• [DATA FOR PROCESSING]
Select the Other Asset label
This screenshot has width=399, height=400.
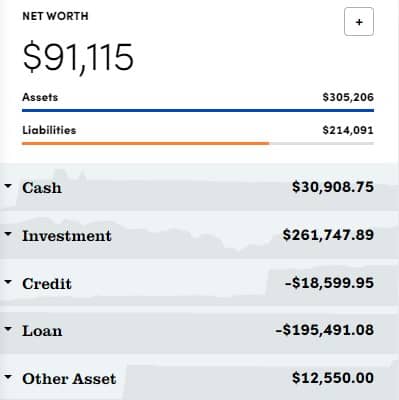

* * *

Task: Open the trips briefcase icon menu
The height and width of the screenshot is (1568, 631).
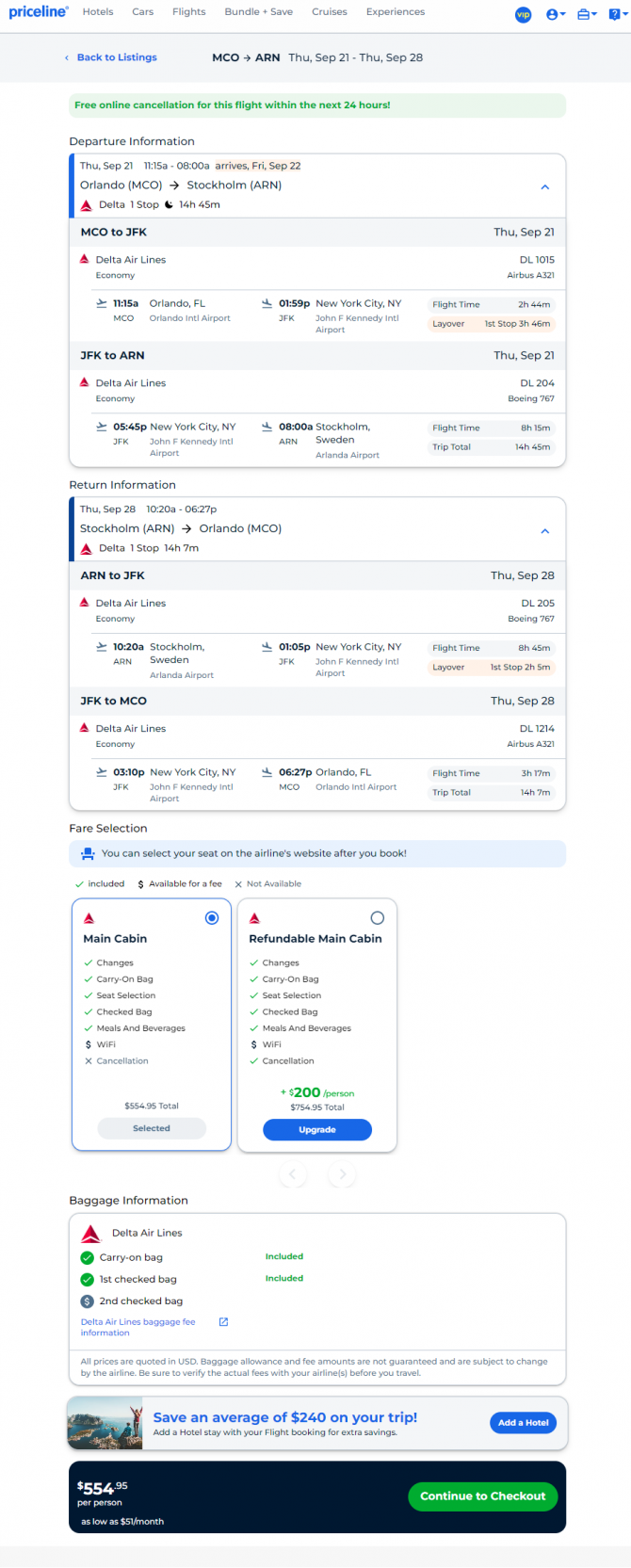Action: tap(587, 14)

• [PROBLEM DETAILS]
Extract the lines starting at the one containing "Select the Other Asset label" and ending at the one containing "This screenshot has width=399, height=400.", both included, reproducing each one verbatim.

• [WRITTEN REPLY]
Select the Other Asset label
This screenshot has width=399, height=400.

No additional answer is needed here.